A standard approach for identifying structurally and functionally important residues in proteins is multiple sequence alignment to find conserved positions. However, this analysis misses residues that may not be individually conserved but co-evolve with other positions in the protein. We used a statistical technique termed mutual information and identified pairs of apparently co-evolving amino acid pairs in Tat. These in silico results were verified experimentally by introducing mutations in a lentiviral system, LTR-GFP-IRES-Tat, revealing that the pairs of residues that were statistically strongly correlated play an important role in viral transactivation. These coevolving residues contribute to unique gene expression phenotypes, yielding insights into mechanisms of viral evolution and latency.
Title:: Modeling CRISPR: The Evolutionary Dynamics of Hereditable, Adaptive Immunity in Prokaryotes
Abstract: The genomic integrity of all organisms is under constant threat from mobile genetic elements such as viruses and plasmids. Just as eukaryotes have a genomically-based specific immune mechanism RNA-i, an analogous, although evolutionarily distinct, pathway exists in prokaryotes. The genetic interference system in prokaryotes is called CRISPR, i.e., Clustered Regularly Interspersed Short Palindromic Repeats. The CRISPR locus is found in 40% of Bacteria and 90% of Archaea.

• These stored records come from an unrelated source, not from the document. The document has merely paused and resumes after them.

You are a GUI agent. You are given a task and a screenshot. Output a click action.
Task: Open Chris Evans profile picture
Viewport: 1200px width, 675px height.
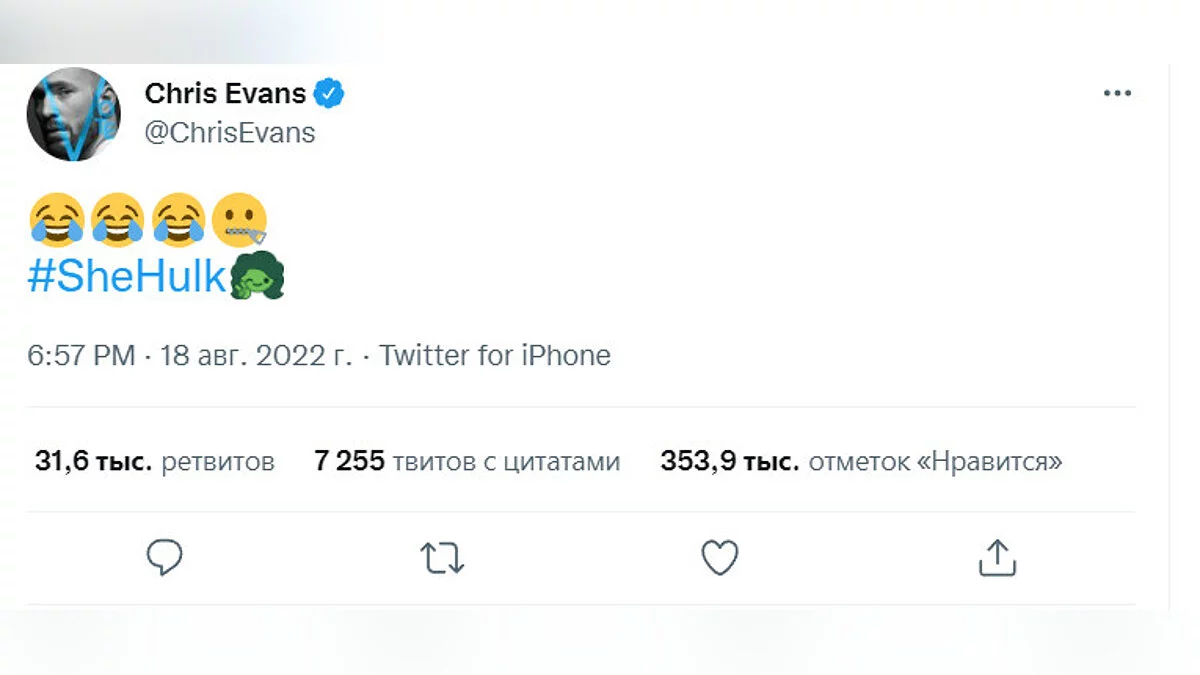click(x=74, y=114)
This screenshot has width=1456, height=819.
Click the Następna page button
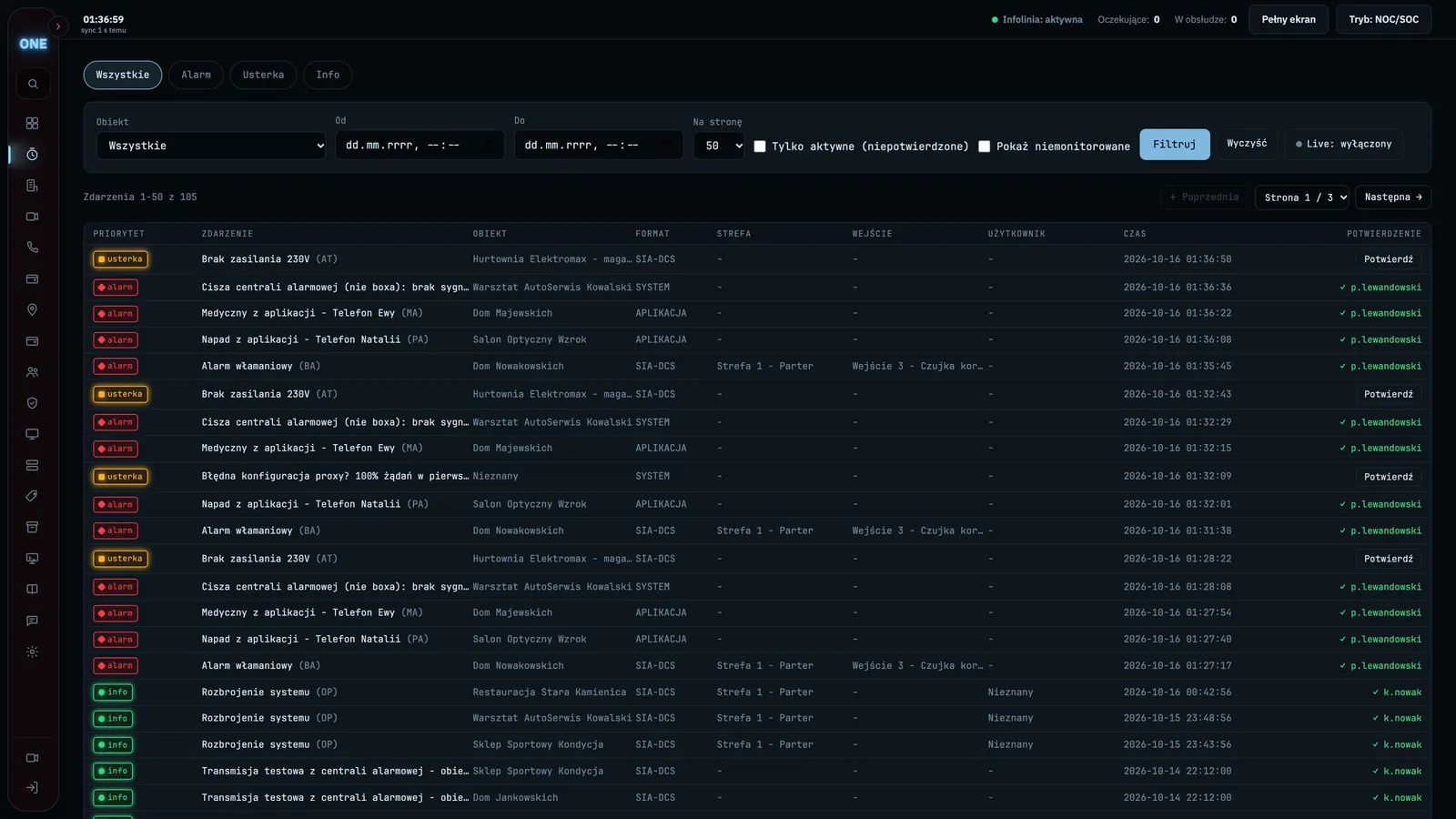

Within a CRISPR locus, extrachromosomal material is stored in locations termed spacers. These spacers of 30-80 base pairs in length provide the host prokaryote with specific immunity against any invading pathogen or genetic element with the same spacer sequence in its genome. This selects for viral “proto-spacer” evolution to enable the infection of new hosts. At the same time, prokaryotes continually extract new spacers from new infecting agents, leading to a coevolutionary war with surprising outcomes.
Title:: Using data driven modeling to reveal structure in a metazoan transcriptional network
Abstract: Gene expression in the early embryo of the fruit fly Drosophila melanogaster is governed primarily by transcriptional regulation. Though hundreds of embryonically transcribed genes are known to be regulated in complex spatiotemporal patterns, only a handful of examples exist to illustrate the regulatory structure underlying these patterns. My research explores a large spatiotemporal atlas of gene expression with a combination of models to learn gene expression relationships in the fly embryo. I will summarize my work to date and discuss some predictions currently being tested.
Title:: Association studies in admixed populations – Understanding the Biases and Introducing Normalization Methods
Abstract: The field of association studies plays a major role in human genetics. If the cases and controls of an association study do not hold the same population structure, significant biases towards non-causal alleles arise when using costumed association tests. In admixed populations, different population structures may exist, but the structures vary along the genome, calling for different methods of normalization for population stratification.
In this talk I will present ongoing work with Sriram Sankararaman, Gadi Kimmel and Eran Halperin, on the characterization of different biases present in association studies of admixed populations, and the methods we are developing to correct for these biases.